--- DATASET ENTRIES Enclosed Below ---

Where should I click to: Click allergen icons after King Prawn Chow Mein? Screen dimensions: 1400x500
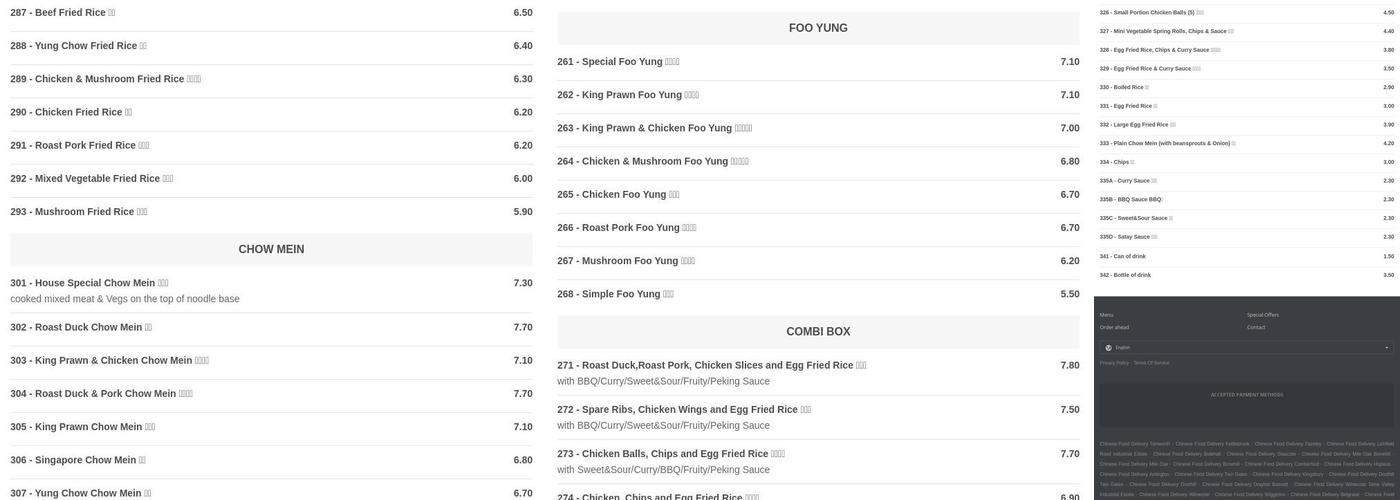coord(150,427)
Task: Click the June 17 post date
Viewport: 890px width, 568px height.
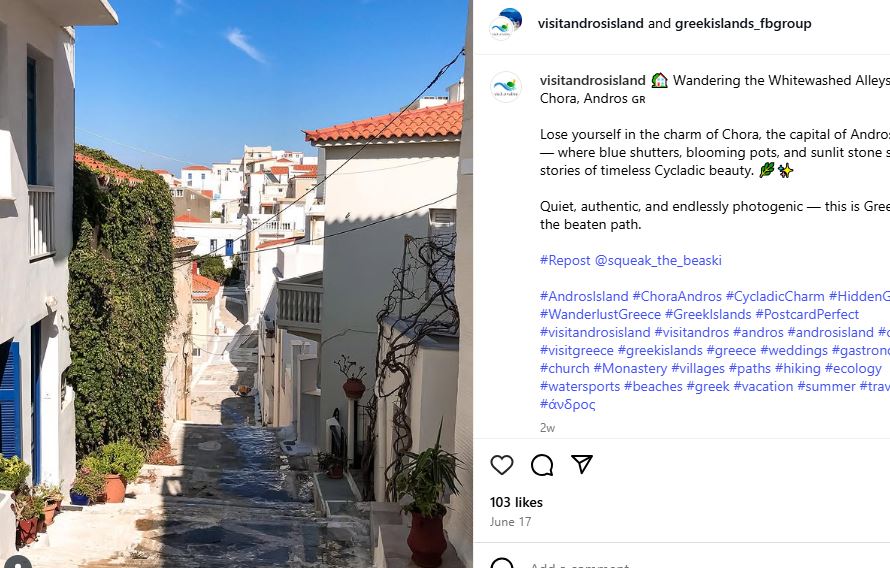Action: pos(510,521)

--- End of Enclosed DATASET ENTRIES ---

## TASK DIRECTIONS
Beginning with the line that contains "Task: Click the June 17 post date" and ending with the last line of the data, transcribe each line exactly; pictures stay out.

## TASK OUTPUT
Task: Click the June 17 post date
Viewport: 890px width, 568px height.
Action: pos(510,521)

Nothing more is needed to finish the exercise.